Related articles: "Black Girls Are Easy"

If your choice was option three, congratulations! You just took the first step toward emotional maturity by deciding that, despite problems and disappointments in previous relationships, you're not ready to give up on love, nor do you want the stress and upset of another happy-ever-after gone awry.


Princess Syndrome According to Dr. Brit Brogaard, co-author of the Human Supermind, emotional immaturity is a common disorder. Originally called Peter Pan Syndrome—in reference to a fictitious little boy who stubbornly refuses to grow up, these days women who make behaving childishly into an unhappy-ever-after way of life, are said to be afflicted with Princess Syndrome. In fairy tales, the princess always gets what she wants. In real life, successful relationships grow from learning to balance the me with the we, learning the art of compromise, and being willing to ask and answer the hard questions that you wriggle and squirm to avoid. Speaking of avoidance, let’s get to the nitty-gritty not so fun part and take a peek at what emotional immaturity looks like.



What does emotional immaturity look like?

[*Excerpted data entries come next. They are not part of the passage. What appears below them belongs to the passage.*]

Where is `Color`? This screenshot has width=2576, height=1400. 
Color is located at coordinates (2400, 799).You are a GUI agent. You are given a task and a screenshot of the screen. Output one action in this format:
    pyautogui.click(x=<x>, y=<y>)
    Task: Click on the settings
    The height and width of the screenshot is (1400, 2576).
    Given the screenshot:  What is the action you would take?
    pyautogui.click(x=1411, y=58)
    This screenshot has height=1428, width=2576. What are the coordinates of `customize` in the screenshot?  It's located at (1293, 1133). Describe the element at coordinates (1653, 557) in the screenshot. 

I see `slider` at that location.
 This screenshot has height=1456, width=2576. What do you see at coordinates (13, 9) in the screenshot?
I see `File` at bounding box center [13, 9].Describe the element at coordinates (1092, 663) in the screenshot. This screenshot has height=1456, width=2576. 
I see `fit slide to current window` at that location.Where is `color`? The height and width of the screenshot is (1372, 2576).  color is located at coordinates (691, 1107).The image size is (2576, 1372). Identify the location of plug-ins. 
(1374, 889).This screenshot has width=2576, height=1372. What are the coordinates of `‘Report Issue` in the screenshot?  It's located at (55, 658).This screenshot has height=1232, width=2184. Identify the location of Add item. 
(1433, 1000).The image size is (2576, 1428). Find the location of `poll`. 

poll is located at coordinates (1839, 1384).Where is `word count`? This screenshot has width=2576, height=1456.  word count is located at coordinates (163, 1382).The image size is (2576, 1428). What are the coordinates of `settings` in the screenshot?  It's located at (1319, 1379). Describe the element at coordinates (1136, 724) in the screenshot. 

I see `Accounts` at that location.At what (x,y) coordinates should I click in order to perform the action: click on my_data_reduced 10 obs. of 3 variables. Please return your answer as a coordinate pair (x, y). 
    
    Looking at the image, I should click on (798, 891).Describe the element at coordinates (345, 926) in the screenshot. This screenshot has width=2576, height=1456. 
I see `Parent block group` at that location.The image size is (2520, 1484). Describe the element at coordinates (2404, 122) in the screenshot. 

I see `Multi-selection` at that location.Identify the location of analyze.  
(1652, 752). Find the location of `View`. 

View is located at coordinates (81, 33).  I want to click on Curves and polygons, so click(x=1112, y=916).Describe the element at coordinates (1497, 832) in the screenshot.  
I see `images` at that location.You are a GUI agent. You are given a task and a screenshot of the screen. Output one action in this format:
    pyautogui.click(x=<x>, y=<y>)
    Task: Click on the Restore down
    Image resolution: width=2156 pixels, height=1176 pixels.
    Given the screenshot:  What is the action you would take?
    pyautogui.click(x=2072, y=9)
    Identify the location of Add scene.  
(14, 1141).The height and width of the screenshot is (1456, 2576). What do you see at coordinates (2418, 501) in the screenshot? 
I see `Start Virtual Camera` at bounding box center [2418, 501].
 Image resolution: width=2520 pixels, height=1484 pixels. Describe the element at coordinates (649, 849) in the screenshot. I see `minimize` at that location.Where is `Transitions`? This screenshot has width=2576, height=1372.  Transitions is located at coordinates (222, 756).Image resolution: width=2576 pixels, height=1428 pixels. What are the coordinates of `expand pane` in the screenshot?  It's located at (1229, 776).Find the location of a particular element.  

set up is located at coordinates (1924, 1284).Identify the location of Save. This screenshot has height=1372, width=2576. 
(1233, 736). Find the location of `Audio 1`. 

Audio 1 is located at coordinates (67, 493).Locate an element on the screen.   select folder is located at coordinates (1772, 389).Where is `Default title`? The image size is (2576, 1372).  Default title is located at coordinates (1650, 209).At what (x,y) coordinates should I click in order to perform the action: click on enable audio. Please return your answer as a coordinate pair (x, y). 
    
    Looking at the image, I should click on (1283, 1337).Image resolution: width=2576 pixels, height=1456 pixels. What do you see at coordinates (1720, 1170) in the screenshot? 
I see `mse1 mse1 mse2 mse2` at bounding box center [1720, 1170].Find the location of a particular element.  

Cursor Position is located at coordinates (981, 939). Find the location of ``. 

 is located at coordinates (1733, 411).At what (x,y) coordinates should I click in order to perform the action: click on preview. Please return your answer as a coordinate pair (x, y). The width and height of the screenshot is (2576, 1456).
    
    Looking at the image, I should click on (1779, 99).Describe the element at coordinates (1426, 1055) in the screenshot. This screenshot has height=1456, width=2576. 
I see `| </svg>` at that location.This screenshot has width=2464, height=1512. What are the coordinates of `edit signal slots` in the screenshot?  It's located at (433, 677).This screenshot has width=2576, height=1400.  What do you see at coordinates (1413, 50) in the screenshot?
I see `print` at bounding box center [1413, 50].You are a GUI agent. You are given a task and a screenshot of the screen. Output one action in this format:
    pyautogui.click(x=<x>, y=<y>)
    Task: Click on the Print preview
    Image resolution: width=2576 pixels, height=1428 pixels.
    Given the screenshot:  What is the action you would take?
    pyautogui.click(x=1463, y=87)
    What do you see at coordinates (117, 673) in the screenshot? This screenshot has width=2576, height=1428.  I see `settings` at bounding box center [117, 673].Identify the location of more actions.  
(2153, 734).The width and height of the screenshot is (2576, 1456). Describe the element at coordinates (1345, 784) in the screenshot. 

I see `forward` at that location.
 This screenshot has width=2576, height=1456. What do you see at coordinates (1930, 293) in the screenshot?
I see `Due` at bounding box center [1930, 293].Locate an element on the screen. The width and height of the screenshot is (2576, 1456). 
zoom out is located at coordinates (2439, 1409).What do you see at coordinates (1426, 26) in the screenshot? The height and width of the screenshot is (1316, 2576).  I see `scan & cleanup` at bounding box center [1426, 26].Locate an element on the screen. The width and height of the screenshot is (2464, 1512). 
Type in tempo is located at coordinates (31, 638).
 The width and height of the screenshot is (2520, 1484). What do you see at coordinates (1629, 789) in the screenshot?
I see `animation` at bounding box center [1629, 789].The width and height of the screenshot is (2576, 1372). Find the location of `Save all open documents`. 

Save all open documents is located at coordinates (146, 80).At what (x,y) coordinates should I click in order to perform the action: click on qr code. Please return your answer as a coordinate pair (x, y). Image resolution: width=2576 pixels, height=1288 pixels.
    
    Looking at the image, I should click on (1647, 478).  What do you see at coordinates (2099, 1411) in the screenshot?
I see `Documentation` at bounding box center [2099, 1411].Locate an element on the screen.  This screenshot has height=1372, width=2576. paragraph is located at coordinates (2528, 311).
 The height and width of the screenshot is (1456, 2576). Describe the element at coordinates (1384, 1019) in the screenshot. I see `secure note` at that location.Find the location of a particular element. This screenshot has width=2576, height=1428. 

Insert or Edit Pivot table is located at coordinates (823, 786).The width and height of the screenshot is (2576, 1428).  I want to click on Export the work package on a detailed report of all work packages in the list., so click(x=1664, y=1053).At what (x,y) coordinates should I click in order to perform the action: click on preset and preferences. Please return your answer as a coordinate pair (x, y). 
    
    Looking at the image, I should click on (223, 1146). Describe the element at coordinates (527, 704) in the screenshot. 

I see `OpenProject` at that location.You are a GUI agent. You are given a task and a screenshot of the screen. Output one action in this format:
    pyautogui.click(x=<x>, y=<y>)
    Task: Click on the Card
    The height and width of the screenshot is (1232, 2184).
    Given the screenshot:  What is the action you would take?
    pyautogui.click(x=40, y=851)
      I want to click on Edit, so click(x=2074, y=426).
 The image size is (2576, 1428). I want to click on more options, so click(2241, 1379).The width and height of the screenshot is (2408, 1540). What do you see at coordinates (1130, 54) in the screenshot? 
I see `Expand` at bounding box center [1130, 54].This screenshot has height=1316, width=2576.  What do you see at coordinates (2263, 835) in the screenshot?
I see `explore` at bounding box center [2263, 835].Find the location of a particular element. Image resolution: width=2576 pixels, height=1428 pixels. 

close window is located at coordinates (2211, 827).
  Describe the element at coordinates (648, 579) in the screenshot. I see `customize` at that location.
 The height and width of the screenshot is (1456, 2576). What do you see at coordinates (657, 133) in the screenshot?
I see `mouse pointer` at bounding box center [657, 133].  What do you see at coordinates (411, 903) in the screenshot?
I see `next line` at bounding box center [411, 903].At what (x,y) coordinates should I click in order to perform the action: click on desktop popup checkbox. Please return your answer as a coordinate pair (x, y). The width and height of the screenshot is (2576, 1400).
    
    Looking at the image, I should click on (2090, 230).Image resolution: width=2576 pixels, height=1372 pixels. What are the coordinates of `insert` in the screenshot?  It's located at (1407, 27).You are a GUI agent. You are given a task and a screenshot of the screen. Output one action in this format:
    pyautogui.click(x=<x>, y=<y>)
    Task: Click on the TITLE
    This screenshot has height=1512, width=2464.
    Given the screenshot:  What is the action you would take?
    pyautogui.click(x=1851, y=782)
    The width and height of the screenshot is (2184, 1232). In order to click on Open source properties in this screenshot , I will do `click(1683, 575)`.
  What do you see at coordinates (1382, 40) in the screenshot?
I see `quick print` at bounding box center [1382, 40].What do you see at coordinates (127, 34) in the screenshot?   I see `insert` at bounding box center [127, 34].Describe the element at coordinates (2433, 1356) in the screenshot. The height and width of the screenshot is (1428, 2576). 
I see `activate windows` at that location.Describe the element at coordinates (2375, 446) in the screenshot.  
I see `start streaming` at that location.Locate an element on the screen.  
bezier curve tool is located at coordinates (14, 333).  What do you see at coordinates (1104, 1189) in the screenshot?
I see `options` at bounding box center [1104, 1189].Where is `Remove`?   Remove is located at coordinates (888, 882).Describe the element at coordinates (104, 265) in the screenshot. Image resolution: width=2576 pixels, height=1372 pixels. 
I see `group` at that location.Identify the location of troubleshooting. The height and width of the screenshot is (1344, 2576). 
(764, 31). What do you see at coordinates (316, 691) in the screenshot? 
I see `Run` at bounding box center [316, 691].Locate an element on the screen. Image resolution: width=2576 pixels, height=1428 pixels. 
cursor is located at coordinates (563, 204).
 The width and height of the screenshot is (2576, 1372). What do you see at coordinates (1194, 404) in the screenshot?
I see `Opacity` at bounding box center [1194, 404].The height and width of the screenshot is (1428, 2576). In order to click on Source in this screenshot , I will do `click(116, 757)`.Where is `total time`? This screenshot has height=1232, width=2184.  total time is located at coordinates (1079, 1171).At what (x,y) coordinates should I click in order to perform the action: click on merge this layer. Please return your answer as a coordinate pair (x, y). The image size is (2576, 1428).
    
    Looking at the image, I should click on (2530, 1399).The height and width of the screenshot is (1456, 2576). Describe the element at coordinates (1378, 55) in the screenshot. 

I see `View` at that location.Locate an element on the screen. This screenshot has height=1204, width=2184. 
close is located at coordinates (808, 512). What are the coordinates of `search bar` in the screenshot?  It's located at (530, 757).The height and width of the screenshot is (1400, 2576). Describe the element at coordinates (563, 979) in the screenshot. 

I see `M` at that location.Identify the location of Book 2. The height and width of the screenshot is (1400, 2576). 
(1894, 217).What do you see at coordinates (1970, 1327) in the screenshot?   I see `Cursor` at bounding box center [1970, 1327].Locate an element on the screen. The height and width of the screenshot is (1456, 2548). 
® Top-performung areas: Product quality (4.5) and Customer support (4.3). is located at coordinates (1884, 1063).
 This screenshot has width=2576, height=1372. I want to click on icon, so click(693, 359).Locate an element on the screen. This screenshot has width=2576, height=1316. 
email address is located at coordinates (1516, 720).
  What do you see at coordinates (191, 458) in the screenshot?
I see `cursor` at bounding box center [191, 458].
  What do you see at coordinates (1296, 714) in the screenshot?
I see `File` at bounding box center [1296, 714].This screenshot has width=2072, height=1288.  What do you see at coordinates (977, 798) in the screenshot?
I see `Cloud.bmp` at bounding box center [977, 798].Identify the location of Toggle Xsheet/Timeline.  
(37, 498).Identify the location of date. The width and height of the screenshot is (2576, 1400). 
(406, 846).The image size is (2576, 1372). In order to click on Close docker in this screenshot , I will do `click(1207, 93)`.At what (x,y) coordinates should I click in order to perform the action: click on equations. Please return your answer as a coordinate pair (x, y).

Avoiding difficult conversations is a stand-out symptom of Princess Syndrome. It’s right up there near the top of the list, along with spending too much time either living in the past or fantasizing about a perfect future reality with you in the lead role as the woman who has it all. In the future reality, your perfect partner places the moon and the sun at your feet. You have the perfect job, and money to buy whatever you want. You travel wherever you want. You live in a perfect house, or maybe it’s a beach-front condo with its own elevator? In the world you like visiting, an alter reality, you’re the center of the universe, it’s all about you, and your life is perfect. Except, of course, for that one teensy-tiny, nanoscopic detail; that isn’t your life at all. When how you wish it was, collides with how it really is, there is an inevitable explosion, or implosion, maybe a little cursing and name calling, maybe days of stony cold silence. One thing you know for certain, and the people closest to you undoubtedly know too, is that you don’t respond well, or appropriately when the real-world crashes into your fantasy world, and that’s not your fault. Emotionally immature women are unable to manage their emotions. One final tell-tale sign of Princess Syndrome, is that nothing is ever your fault. Emotionally immature women cannot, and will not, take personal responsibility for their behavior and decisions. This takes its toll on your most important relationships, and is doubtlessly at the heart of what has so far been your life of discontent. The good news is that you really can stretch and grow your way out of the Princess Syndrome debacle, and here’s how.

 
 

The future is unwritten

Life advice coach, Kim Giles, explains there are ten ways to help break the cycle of emotional immaturity:

· let go of your first response. Learn to pause, and respond instead of react

· practice putting yourself in someone else’s shoes

· be less judgmental

· be flexible

· be quick to apologize for bad behavior

· let go of your need to be right

· choose to be grateful

· work on improving your self-esteem

· commit to personal growth

· learn to handle disappointments with grace


Remember: You deserve a supportive, caring relationship, with a partner who appreciates, loves, and respects you, and your partner deserves the same. Choosing to step out of the glass slippers and grow toward emotional maturity is where the real magic of life begins.